Study Tips & Tricks of a Life Long Learner!
Where all my students at?!
Since I'm a lifelong learner (seriously I got a tax return for just that!), I wanted to share what study tips worked for me. These are very general tips. Really, the way in which you prepare for a class depends upon how the exams for that class are formatted. For example, I have one class, Epidemiology, which is completely about memorization. While my other two classes - Biostatistics and Immunology - you're allowed aids during the exam. Biostatistics allows you a study sheet, and Immunology is completely open note. But, anyways, these are the general things that I've found to work for my classes!
Disable your internet. I often have to work on the computer for research, doing stats, or just for typing something up. But, simply because I’m me, I will often have ADD moments and have a dire need to look something random and unrelated up on the internet. Ultimately this turns into me internet surfing or browsing facebook or pinterest for VASTLY too long. So, I have found a great remedy to this problem – TURN OFF YOUR INTERNET! I don’t mean go unplug your modem out of the wall. I mean on any device your using that receives wi-fi (ipad, laptop, even your phone, if necessary), go in and disable your wi-fi while you study. You might be thinking – “Why does this work? I can just go in and turn it back on?” Trust me when I say that when you double click on the internet to go do some well-planned time wasting, simply seeing that you can’t connect will serve as a reminder that you need to buckle down and get shit done.

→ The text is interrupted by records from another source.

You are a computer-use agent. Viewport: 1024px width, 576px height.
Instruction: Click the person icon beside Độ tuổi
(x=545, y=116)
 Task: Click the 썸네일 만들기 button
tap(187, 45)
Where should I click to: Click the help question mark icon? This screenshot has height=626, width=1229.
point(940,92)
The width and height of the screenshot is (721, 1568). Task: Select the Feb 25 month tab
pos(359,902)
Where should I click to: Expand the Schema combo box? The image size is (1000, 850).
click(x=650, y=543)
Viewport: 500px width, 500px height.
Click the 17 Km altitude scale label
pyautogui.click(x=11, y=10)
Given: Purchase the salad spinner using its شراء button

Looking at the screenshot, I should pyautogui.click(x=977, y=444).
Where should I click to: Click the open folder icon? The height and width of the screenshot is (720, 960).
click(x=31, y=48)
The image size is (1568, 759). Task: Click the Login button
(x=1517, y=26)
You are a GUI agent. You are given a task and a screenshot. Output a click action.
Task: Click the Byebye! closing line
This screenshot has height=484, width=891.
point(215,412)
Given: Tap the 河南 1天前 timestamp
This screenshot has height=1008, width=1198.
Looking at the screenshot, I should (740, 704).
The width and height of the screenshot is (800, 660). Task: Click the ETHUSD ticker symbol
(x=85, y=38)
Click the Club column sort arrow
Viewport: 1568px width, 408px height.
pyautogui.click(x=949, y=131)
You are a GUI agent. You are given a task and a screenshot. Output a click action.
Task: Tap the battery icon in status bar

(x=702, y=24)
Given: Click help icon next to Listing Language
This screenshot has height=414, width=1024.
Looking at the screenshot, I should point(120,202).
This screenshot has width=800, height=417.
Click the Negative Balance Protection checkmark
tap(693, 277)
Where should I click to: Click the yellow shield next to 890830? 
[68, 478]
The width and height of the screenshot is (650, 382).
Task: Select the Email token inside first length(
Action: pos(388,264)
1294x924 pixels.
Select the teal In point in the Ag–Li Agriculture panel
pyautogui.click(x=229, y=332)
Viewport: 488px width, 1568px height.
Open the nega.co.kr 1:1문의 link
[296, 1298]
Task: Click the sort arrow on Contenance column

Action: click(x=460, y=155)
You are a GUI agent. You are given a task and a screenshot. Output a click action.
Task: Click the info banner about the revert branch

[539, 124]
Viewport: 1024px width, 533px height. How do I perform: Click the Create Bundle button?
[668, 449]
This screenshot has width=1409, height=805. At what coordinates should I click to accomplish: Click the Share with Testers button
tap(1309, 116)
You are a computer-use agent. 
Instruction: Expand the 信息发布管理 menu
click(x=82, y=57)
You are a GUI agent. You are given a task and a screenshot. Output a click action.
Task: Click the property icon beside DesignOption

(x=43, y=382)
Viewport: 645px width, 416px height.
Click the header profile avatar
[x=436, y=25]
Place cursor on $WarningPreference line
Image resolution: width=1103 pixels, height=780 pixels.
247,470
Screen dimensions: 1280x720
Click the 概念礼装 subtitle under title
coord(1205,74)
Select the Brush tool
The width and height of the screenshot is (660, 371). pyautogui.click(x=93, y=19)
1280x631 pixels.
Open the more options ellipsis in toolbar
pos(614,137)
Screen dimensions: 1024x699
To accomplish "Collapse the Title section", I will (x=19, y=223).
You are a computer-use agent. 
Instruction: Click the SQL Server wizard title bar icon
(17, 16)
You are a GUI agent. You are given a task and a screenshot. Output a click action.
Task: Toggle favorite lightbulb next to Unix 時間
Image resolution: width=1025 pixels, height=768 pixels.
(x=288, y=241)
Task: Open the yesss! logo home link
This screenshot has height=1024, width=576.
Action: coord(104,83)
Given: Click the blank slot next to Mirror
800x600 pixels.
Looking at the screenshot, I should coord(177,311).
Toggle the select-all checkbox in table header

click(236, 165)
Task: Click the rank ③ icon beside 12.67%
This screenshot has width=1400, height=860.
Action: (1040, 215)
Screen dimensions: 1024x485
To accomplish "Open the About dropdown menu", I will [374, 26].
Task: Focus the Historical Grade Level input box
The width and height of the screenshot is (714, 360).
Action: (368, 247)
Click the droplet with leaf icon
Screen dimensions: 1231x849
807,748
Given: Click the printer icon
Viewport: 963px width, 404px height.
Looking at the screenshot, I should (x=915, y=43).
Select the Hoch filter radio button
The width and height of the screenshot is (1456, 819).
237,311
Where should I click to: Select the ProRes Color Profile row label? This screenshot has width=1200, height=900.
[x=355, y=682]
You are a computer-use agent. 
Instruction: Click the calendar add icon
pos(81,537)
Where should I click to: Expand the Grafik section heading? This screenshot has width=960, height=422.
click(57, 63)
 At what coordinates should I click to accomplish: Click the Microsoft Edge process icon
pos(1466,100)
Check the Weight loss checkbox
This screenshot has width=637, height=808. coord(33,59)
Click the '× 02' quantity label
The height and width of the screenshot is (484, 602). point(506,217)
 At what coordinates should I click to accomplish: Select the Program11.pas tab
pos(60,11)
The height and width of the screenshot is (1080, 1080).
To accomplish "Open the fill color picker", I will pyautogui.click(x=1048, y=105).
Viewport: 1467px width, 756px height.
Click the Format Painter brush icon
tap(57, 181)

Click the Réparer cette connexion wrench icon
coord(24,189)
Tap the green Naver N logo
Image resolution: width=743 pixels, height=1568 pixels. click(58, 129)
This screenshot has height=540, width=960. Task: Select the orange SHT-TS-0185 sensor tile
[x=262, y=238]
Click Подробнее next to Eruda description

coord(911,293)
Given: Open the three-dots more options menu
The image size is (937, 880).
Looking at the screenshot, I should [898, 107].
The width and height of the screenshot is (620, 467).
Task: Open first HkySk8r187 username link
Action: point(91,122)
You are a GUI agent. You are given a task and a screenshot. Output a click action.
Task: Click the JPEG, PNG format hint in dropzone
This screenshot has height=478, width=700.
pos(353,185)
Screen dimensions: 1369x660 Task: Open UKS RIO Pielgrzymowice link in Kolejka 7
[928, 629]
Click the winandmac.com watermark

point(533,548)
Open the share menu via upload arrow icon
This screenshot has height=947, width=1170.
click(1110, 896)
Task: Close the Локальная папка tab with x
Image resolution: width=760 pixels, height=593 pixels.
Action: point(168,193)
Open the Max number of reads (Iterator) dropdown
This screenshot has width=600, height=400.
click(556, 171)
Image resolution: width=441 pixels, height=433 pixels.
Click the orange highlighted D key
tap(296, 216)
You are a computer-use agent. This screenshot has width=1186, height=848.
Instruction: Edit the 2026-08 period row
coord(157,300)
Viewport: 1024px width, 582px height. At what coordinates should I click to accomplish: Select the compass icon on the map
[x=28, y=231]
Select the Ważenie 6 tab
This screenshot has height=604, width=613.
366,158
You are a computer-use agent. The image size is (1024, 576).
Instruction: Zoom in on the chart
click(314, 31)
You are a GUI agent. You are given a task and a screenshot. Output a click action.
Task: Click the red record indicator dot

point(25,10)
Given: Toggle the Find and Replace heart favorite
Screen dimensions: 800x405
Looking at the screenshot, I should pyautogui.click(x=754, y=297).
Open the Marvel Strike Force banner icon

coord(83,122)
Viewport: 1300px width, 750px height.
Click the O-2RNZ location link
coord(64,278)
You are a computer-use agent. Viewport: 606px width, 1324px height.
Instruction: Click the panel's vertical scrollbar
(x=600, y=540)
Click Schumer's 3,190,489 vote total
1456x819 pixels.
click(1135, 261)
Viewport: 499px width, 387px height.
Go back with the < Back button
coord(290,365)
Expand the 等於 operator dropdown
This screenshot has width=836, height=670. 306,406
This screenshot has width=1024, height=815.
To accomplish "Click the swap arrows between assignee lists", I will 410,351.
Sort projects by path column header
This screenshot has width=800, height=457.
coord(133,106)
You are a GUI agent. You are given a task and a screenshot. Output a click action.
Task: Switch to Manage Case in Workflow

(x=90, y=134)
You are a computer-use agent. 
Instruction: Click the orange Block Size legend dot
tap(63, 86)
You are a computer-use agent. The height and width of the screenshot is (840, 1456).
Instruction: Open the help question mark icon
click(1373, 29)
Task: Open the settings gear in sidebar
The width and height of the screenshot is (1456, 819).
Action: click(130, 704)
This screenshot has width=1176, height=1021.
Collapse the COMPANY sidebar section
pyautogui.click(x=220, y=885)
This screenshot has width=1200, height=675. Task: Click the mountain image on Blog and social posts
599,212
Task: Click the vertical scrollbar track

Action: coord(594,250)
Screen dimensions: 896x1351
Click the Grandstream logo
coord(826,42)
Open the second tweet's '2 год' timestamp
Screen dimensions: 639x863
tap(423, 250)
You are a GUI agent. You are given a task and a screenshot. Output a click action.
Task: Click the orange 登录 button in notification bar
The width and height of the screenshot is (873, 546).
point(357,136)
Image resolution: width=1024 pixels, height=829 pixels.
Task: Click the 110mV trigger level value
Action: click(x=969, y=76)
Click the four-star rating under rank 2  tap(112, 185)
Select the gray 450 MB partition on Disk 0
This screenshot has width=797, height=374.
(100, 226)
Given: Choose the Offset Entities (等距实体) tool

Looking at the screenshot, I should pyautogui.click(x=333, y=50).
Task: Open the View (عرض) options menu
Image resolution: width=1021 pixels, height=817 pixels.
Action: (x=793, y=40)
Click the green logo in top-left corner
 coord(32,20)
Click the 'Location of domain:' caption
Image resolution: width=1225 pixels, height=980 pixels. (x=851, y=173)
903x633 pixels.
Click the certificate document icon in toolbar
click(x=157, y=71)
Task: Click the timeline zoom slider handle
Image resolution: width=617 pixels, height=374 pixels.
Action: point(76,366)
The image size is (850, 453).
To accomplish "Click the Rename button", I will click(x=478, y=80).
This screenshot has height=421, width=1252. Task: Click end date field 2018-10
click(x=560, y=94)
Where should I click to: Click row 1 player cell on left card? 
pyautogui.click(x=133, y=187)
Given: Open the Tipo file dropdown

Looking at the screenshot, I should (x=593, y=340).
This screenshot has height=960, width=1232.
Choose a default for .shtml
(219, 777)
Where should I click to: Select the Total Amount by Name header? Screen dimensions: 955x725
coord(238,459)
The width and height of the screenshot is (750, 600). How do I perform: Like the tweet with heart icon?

Find study buddies that are enablers. When I was an undergrad, I had a friend who loved to study with me, but I hated studying with her. I felt that she didn't spend as much time making sure I understood, or that she didn't care. Her study method didn't work for me. I didn't like studying with her. I actively avoided it. It ended up causing issues in our friendship because I was passive aggressive about it. That was my fault, but anyways. I had another friend, that we just ended up chit-chatting instead of studying. Also a problem. When I moved out here, I met a girl who we will call E. E and I bonded over our shared roots, and over the fact that we seemed to be the only two summer-starters in the graduate program who were remotely interested in hanging out with other people during the summer! She's by far my best friend since I've moved out here. And, she's also my study buddy! We study very similarly - we're marathon studiers, we buckle down and don't chit-chat, etc. Also - she's my motivator! We joke that I'm the flakey, crazy one that makes sure we have fun, and she's the serious, studious one that keeps us focused! To be fair, she is a lot of fun. I just like to tease her like this! She is my study buddy and we're a good team! I also have a friend from Biostats who is a great study buddy - she's a sweetheart, and we totally understand different portions of the material so we're able to help eachother. So, find good study buddies!
Organize study groups. I mentioned the gal I study with from Biostats. Well, we met because we sit next to each other in class, along with another guy. As the first exam approached, we all decided to study together! We booked a study room in the Public health building, met up, and just helped each other through everything. It was so useful! The things that I didn't understand, they totally understood and explained to me. And we went back and forth helping each other out. Needless to say we all kicked some booty on that first Biostat exam. Same in Immunology! I got together with a group of other students and we went through and explained things to each other. Nothing is better for making sure you understand something than explaining it to someone else!
Study as you go...I don't know how else to say this other than to study as you go. I try to stay on top of my readings, read before class if necessary, and then after class, summarize the lecture completely separately than my actual notes. This is really helpful for me because it allows me to learn what I really understand and what I have to spend more time on, which is a good thing to know ahead of actually starting studying for your exams.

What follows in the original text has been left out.